━━━━━ Given records
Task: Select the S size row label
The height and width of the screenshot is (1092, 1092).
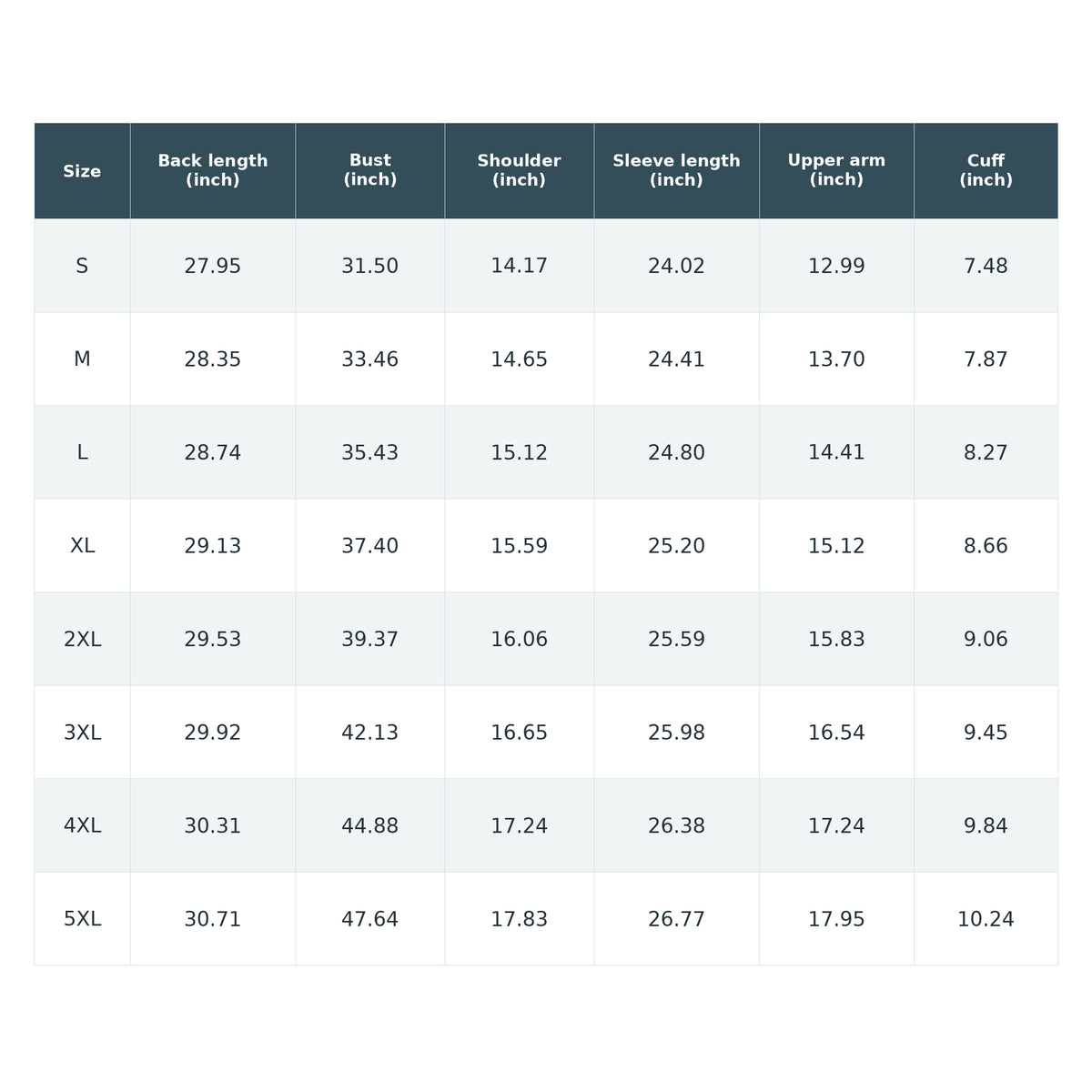Action: (x=82, y=267)
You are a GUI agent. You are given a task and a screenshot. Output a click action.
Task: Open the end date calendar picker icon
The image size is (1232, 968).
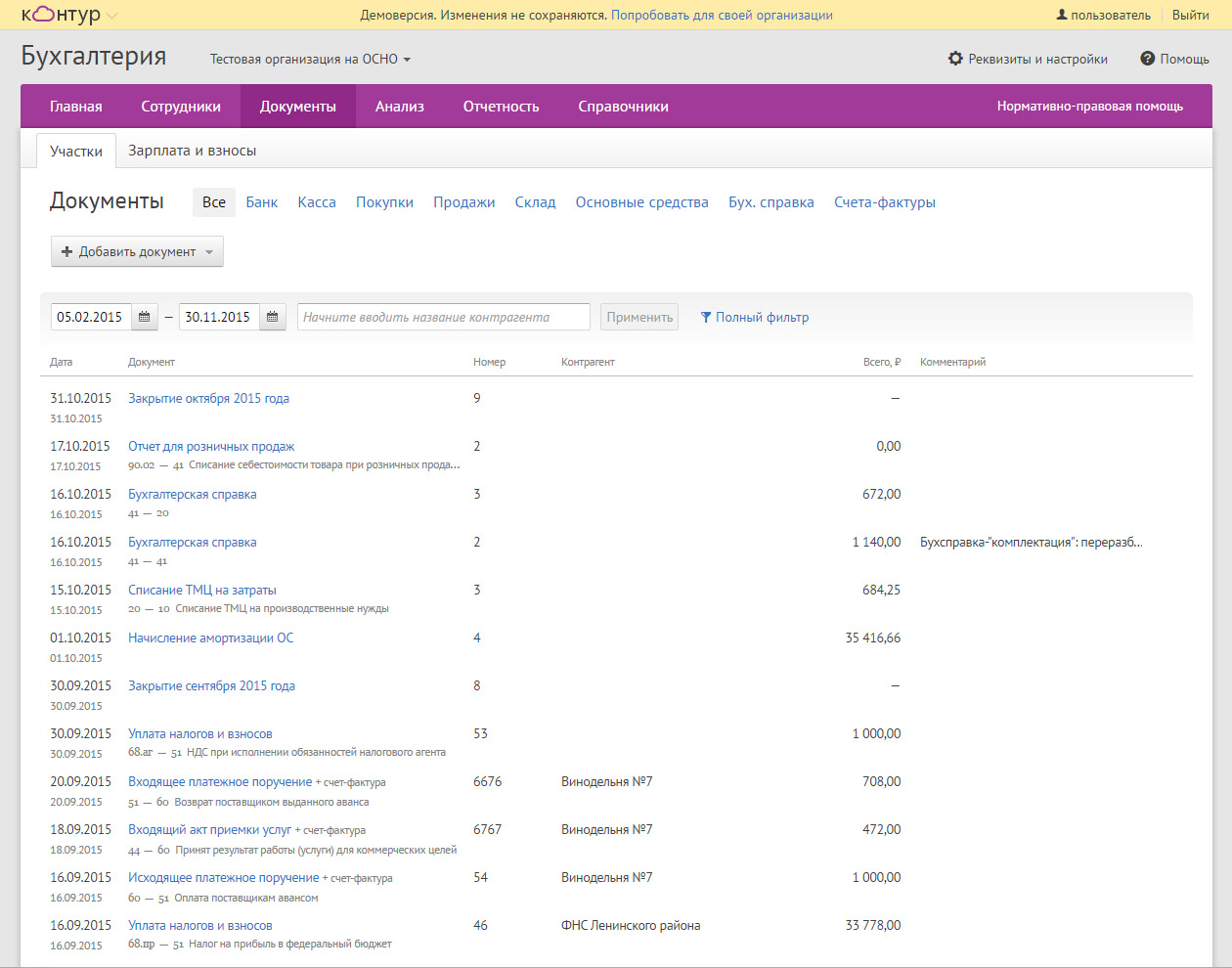tap(272, 317)
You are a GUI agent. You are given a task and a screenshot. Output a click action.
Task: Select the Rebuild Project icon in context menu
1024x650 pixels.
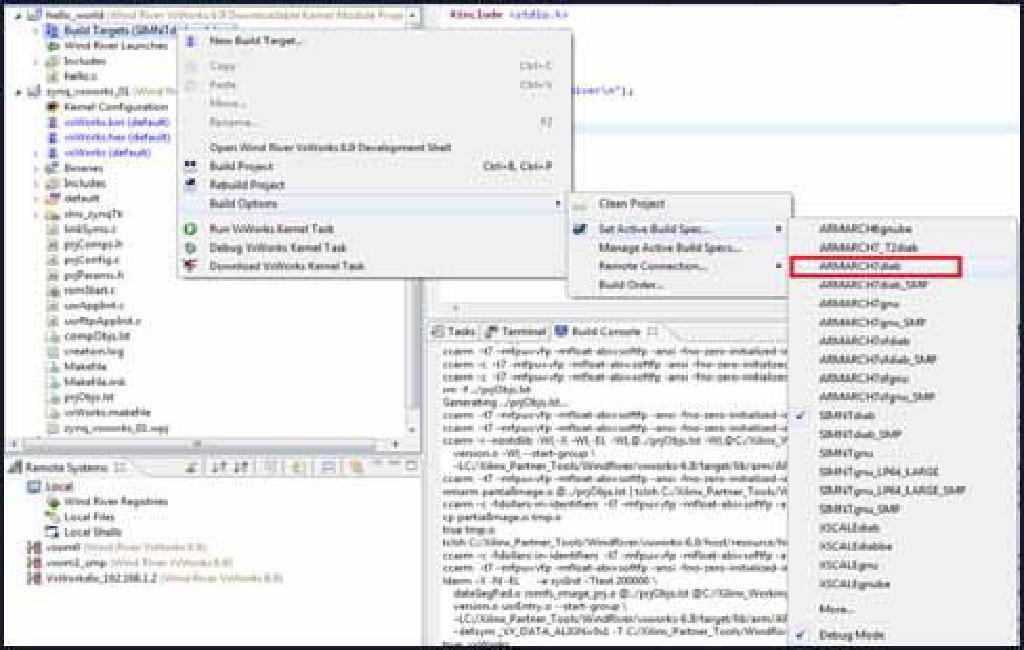tap(189, 184)
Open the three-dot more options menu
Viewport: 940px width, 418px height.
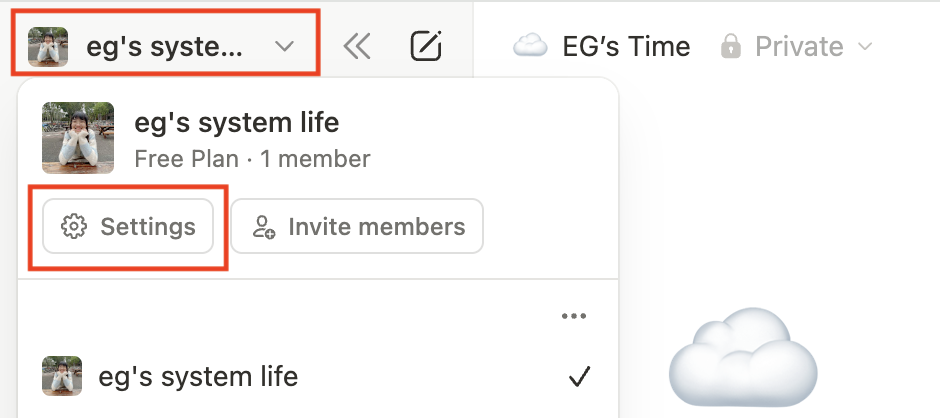[x=573, y=317]
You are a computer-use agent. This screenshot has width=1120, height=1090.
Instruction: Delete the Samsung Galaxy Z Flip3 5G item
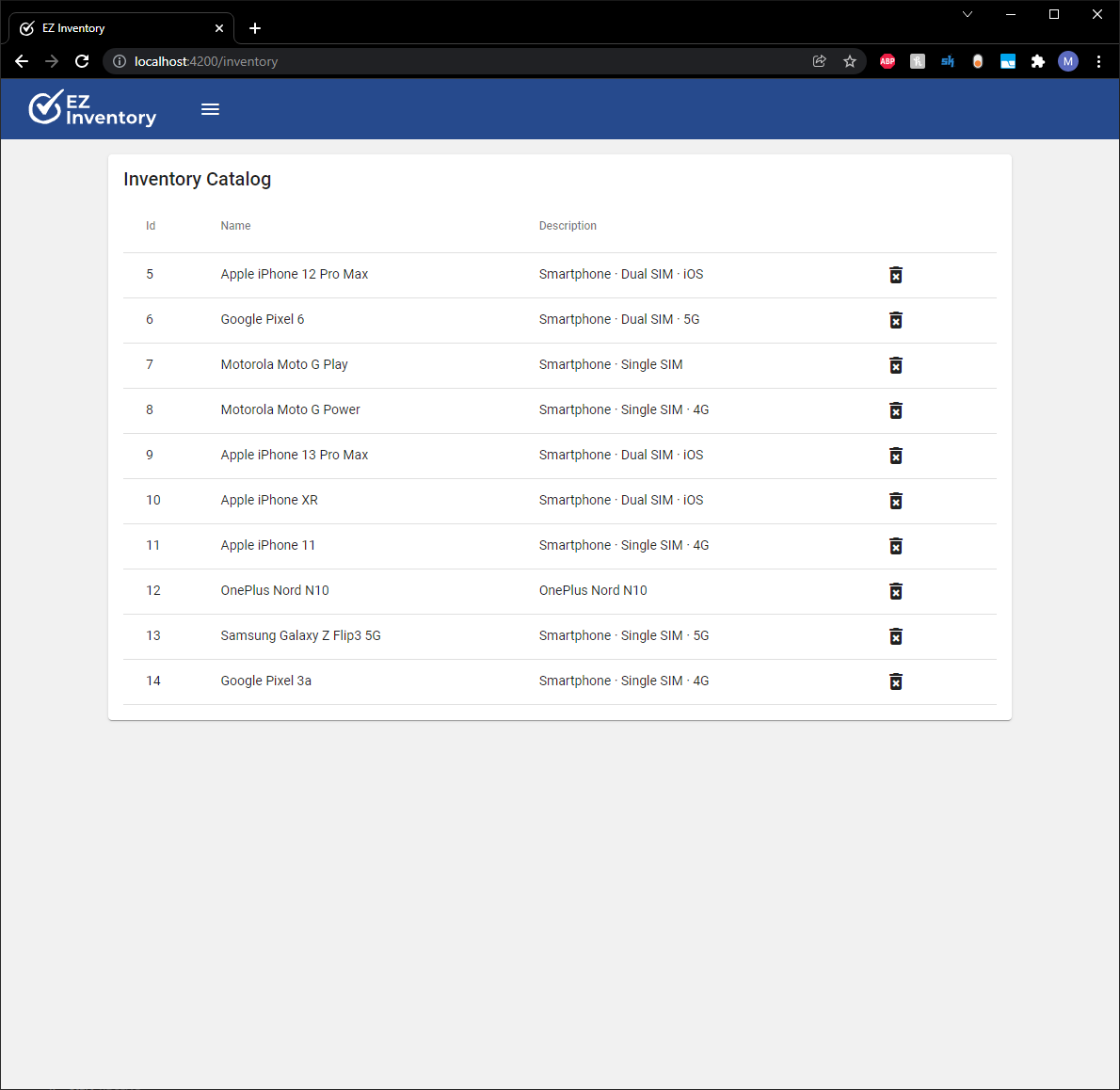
━━━━━━━━━━
Task to complete: Return all lines of the material that have "Select" in them.

Task solution:
Task: Select the S size row label
Task: Select the Rebuild Project icon in context menu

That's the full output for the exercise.